====== Materials provided ======

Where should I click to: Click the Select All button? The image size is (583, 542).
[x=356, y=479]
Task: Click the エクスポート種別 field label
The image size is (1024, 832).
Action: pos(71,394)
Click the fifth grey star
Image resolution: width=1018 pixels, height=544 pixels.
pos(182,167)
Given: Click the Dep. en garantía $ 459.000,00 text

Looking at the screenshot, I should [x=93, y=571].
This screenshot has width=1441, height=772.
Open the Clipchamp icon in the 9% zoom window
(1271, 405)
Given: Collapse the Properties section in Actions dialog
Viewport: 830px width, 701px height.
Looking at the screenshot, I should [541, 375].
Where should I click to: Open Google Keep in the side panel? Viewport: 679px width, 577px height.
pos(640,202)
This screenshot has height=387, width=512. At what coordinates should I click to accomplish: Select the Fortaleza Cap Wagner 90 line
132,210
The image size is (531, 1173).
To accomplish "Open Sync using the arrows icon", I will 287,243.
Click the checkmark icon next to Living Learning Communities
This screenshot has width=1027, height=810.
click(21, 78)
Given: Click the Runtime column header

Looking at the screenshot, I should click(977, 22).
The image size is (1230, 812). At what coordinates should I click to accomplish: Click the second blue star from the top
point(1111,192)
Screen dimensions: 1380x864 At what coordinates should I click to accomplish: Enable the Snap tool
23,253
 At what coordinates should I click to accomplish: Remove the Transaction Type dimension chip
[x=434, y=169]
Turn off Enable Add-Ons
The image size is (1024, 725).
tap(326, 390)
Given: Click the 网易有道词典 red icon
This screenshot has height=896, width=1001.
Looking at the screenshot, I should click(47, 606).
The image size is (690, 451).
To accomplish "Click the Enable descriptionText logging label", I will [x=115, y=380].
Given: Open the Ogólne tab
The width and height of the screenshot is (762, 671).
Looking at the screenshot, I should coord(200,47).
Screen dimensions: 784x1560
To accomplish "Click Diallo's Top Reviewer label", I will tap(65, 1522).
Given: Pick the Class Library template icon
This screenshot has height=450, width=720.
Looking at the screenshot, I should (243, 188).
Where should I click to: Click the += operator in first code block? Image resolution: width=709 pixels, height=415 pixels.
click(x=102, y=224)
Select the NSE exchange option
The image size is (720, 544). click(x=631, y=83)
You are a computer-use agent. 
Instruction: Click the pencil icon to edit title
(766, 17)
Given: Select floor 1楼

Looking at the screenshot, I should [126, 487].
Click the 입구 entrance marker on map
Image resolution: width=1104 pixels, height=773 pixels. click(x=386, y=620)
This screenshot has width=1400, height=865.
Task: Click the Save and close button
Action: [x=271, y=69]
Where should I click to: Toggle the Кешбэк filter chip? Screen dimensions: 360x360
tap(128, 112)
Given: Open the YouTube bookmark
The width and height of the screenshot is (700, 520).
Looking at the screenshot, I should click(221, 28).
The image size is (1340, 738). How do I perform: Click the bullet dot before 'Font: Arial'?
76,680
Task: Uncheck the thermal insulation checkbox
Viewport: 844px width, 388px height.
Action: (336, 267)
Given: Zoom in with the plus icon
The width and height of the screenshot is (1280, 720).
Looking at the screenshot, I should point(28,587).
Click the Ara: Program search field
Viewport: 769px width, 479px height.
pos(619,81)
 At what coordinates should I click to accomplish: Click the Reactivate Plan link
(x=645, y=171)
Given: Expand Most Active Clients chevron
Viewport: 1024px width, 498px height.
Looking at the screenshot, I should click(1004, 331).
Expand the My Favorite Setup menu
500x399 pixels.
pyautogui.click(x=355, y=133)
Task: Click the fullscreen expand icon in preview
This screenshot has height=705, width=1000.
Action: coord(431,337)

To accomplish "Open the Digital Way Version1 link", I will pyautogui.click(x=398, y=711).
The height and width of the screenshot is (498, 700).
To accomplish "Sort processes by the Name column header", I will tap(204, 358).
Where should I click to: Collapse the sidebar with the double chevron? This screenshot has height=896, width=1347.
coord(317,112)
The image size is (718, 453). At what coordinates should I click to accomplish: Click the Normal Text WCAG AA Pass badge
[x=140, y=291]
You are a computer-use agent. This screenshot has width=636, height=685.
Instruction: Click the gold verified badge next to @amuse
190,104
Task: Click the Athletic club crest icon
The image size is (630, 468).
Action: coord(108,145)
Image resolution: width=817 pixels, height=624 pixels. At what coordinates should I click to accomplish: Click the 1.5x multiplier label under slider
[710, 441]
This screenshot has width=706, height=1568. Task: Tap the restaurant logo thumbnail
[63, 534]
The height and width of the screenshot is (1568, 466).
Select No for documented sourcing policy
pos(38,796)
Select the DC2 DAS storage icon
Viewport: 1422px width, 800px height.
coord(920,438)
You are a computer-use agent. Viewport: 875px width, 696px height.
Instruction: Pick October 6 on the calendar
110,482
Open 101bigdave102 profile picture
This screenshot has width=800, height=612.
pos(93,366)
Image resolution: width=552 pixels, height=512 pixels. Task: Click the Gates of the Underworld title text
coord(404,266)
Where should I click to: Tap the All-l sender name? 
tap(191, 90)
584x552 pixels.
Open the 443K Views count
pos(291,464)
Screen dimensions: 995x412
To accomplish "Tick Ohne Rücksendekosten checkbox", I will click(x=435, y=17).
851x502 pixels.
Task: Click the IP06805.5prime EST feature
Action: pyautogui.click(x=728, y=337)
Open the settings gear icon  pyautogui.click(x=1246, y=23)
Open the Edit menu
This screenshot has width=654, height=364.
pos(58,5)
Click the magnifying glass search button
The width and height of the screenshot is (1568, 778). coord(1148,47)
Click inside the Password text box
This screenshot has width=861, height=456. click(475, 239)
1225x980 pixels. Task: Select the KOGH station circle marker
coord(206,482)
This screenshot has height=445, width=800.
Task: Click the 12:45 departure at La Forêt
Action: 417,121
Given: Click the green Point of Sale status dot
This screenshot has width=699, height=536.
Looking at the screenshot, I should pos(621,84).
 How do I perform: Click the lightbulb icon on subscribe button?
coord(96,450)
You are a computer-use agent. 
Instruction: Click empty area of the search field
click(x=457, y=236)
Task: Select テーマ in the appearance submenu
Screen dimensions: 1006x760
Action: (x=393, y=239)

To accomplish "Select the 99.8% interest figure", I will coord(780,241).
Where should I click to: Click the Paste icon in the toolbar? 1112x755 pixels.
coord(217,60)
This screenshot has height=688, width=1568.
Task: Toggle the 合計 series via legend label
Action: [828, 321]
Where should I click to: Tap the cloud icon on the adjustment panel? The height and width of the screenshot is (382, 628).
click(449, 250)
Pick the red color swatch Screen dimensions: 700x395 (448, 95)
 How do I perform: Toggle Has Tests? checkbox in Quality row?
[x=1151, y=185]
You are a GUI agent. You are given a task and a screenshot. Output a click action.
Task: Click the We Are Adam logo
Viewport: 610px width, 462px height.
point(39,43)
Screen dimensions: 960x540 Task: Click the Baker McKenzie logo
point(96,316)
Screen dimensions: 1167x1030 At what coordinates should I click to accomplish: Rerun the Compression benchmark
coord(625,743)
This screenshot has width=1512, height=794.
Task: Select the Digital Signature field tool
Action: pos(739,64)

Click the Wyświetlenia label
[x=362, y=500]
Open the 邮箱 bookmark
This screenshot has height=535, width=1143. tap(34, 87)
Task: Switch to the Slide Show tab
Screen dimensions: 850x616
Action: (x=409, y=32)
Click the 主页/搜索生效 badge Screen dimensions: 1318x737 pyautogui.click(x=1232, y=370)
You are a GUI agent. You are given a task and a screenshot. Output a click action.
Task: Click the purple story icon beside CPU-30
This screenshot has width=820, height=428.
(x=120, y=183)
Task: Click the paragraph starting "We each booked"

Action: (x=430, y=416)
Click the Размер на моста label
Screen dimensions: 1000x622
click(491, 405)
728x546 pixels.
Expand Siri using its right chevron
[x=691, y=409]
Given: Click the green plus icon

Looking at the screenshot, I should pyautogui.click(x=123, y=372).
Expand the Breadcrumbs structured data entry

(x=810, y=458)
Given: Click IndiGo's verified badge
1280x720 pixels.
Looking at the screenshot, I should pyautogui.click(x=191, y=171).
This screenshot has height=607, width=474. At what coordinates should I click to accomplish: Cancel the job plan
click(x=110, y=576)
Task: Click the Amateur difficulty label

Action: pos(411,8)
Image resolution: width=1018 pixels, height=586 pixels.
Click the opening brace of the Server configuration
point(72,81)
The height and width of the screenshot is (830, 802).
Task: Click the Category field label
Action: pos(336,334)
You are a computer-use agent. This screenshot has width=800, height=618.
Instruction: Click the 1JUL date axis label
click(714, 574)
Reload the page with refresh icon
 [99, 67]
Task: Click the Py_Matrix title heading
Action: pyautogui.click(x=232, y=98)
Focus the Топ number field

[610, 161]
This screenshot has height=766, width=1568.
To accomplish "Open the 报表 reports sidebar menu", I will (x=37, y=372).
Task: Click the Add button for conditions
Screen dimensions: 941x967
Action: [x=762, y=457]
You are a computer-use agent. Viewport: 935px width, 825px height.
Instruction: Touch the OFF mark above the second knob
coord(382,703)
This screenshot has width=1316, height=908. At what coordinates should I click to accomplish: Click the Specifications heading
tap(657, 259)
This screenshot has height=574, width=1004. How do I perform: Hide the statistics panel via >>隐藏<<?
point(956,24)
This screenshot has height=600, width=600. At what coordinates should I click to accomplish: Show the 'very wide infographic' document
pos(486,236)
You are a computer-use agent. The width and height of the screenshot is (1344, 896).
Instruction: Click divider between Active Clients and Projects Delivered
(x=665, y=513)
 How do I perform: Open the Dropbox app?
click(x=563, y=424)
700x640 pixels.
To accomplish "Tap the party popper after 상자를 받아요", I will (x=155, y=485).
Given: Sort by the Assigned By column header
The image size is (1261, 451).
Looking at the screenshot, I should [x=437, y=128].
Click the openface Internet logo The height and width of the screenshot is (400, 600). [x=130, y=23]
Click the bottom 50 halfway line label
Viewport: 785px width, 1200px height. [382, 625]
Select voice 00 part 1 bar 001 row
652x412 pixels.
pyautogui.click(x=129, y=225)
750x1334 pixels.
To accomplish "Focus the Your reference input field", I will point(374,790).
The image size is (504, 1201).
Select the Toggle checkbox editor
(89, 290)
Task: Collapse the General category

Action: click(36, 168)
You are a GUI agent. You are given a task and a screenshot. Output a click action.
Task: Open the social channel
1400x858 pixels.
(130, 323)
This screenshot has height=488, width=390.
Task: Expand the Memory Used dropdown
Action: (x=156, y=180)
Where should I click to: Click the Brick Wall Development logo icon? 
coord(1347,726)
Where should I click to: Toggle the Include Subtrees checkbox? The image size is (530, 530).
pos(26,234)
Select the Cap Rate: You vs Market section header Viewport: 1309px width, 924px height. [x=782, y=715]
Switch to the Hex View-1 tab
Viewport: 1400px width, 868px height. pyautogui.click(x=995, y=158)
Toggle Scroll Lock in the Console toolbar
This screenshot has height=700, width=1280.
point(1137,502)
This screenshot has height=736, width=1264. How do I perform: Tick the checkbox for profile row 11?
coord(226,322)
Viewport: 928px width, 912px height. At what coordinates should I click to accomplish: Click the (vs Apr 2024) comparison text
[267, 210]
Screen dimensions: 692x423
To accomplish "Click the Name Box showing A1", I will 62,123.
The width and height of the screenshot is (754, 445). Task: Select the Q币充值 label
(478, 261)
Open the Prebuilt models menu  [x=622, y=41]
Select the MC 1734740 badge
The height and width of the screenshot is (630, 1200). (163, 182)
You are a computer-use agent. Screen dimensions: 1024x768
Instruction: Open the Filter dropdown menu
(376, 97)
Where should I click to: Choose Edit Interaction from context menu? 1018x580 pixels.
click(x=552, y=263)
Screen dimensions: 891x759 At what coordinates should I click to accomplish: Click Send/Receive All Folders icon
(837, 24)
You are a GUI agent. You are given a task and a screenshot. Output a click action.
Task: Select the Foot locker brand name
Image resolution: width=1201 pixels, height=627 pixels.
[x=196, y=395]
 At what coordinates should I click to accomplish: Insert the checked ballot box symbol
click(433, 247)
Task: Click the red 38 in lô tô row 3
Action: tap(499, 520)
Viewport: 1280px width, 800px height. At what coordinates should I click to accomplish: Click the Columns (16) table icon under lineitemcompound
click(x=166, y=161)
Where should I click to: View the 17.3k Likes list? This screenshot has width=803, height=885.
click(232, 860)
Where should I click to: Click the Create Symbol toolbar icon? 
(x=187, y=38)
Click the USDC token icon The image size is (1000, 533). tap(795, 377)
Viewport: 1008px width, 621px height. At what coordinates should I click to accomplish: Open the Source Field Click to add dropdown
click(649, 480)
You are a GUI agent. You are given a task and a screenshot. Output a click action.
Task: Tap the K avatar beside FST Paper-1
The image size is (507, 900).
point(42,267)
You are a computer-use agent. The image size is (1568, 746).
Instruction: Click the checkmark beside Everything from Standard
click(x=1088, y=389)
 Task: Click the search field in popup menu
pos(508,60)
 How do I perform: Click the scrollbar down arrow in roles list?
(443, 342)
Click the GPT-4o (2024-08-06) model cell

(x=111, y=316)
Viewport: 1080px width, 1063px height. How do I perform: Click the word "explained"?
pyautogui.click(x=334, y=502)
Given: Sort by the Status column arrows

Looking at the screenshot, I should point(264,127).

======

Check the data for the word "section" and pull out the lines that have it.

* _Solution for this problem_
Given: Collapse the Properties section in Actions dialog
Select the Cap Rate: You vs Market section header Viewport: 1309px width, 924px height. [x=782, y=715]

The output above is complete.